Antony Williams, portraitiste de la reine en 1996à franceinfo
Ceux qui l’ont croisée ont remarqué son sens de l’humour que l’on dit vif, parfois cinglant. Mais personne ne se souvient précisément de l’une de ses saillies. Sa seule présence en impose tellement que ses interlocuteurs se retrouvent dans un état de stress qui les fait sans doute trouver hilarante la moindre intervention censée détendre l’atmosphère.
Elle a traversé 70 ans à croiser les grands de ce monde et quelle déclaration ou prise de décision aura vraiment marqué son passage ? Ce n’est pas avec cette approche monétariste qu’il faut aborder le lien incroyable qu’elle a tissé avec son peuple. Un lien qui s’est érodé dans les années 90. Le pic de cette crise de confiance intervient à la mort de Diana. "La princesse des cœurs" avait conquis l’opinion publique. Quand elle meurt à Paris le 31 août 1997, le traumatisme outre-Manche est immense. Elizabeth II ne prend pas immédiatement la parole, ne saisit pas la nécessité de s’adresser à ses sujets. Poussée à faire une déclaration, quelques jours après, quelques jours trop tard, le 5 septembre, le royaume se désunit face à cette monarque jugée dure, trop distante.
25 ans plus tard, le lien est rétabli et plus rien ne semble pouvoir le rompre. Même quand elle prend la défense de son fils impliqué dans l’affaire Epstein. Le prince Andrew, accusé d'agressions sexuelles sur mineure, a payé plusieurs millions à la victime pour éviter un procès. Sa mère l’a aidé financièrement, par conséquent, on peut considérer que les contribuables britanniques ont participé. Le pays n’a pas tiqué. Pas plus quand elle arrive et repart à son bras lors d’une de ses récentes sorties à l’abbaye de Westminster. Elle sait trop la force des symboles, ce geste est évidemment un soutien affiché à celui que l’on décrit comme son fils préféré. Aujourd’hui, Andrew est détesté par l’opinion, pas sa mère.

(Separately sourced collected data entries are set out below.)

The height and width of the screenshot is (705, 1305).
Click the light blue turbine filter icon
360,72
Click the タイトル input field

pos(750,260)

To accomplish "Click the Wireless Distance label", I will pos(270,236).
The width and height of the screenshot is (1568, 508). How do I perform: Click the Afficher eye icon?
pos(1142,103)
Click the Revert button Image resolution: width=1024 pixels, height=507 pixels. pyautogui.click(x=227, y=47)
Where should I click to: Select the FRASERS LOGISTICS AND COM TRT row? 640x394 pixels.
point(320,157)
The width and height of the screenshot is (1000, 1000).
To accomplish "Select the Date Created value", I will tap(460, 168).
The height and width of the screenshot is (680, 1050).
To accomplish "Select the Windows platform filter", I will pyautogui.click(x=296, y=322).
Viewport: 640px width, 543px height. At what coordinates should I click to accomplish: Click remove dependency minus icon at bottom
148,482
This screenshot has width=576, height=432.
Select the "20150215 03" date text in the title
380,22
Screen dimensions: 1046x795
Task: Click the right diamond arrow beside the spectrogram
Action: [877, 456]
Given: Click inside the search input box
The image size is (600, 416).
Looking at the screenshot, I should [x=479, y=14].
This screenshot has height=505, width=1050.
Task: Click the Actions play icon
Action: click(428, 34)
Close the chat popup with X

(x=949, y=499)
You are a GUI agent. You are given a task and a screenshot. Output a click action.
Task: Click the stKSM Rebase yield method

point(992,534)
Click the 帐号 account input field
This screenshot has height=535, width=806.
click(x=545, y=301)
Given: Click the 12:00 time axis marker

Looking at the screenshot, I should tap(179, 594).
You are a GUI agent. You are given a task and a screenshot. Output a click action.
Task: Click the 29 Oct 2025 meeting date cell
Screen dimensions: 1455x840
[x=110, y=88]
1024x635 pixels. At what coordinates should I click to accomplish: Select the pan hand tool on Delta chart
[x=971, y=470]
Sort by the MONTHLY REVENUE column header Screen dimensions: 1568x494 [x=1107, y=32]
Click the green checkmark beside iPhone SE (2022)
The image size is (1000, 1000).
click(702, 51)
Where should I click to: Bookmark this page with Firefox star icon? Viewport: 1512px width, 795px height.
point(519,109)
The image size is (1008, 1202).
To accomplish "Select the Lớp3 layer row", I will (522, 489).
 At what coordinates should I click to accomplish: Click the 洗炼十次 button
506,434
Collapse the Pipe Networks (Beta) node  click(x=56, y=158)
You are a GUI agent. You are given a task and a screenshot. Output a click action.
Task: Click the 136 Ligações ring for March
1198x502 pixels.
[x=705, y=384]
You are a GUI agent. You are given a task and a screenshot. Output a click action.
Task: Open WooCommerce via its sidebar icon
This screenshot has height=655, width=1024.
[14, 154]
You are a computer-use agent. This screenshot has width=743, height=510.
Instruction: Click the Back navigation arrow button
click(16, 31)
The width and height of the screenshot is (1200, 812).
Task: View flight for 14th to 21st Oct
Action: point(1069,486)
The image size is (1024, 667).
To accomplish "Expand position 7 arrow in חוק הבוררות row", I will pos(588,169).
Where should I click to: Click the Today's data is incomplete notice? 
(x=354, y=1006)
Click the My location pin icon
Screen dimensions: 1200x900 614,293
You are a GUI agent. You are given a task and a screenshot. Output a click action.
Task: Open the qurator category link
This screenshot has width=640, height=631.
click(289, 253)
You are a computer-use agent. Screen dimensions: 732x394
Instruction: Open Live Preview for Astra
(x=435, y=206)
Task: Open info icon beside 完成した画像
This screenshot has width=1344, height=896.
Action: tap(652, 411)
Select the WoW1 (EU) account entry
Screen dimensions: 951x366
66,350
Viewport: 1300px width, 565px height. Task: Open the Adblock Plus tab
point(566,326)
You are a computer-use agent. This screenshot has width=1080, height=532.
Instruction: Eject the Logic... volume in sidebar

De même en pleine pandémie, quand elle adresse un message à la nation. Elle rassure, encourage, félicite. Loin des décideurs qui se déchirent, des débats enflammés. Elle prononce des mots simples dans un cadre rassurant. Pendant quelques instants, elle recouvre le pays d’un plaid confortable. Elle est cette grand-mère qui vous sert beaucoup trop de sirop et des biscuits tout mous dans une belle boîte en métal, la même depuis 40 ans, et qui crée un moment hors du temps.
"God save the Queen", pour combien de temps ?
Mais on s’en rend compte avec les années. Les plus jeunes sont moins tendres. Ce gamin, élève d’une école anglicane, récite son cours à l’évocation de la reine : "Elle a énormément de responsabilités, elle peut déclarer la guerre ou y mettre fin. Elle est très importante pour nous." Mais hormis ce couplet appris, il a bien du mal à donner des exemples qui montre son réel attachement à cette "grand-mère qui a l’air de savoir plein de choses." À la question, perfide il faut bien l’avouer, "Préfères-tu regarder les célébrations du jubilé de platine ou jouer aux jeux vidéo ?" La réponse, cette fois spontanée, fuse : "Les jeux vidéo !" 70 ans de règne ne résistent pas face à Fifa 22 ou la princesse Zelda, qui n’a pourtant même pas 40 ans.
À la mort d’Elizabeth II, car il faudra bien se résoudre à la voir partir un jour, le vide sera immense. Les Britanniques ont perdu de vue que leur hymne ne sera pas God save the Queen à vie. Il va, un jour prochain, redevenir God save the King et la monarchie britannique va vivre des jours compliqués. Après ces décennies sur le trône, elle n’est plus seulement "la Reine", elle est devenue l’institution elle-même, elle est "la Couronne".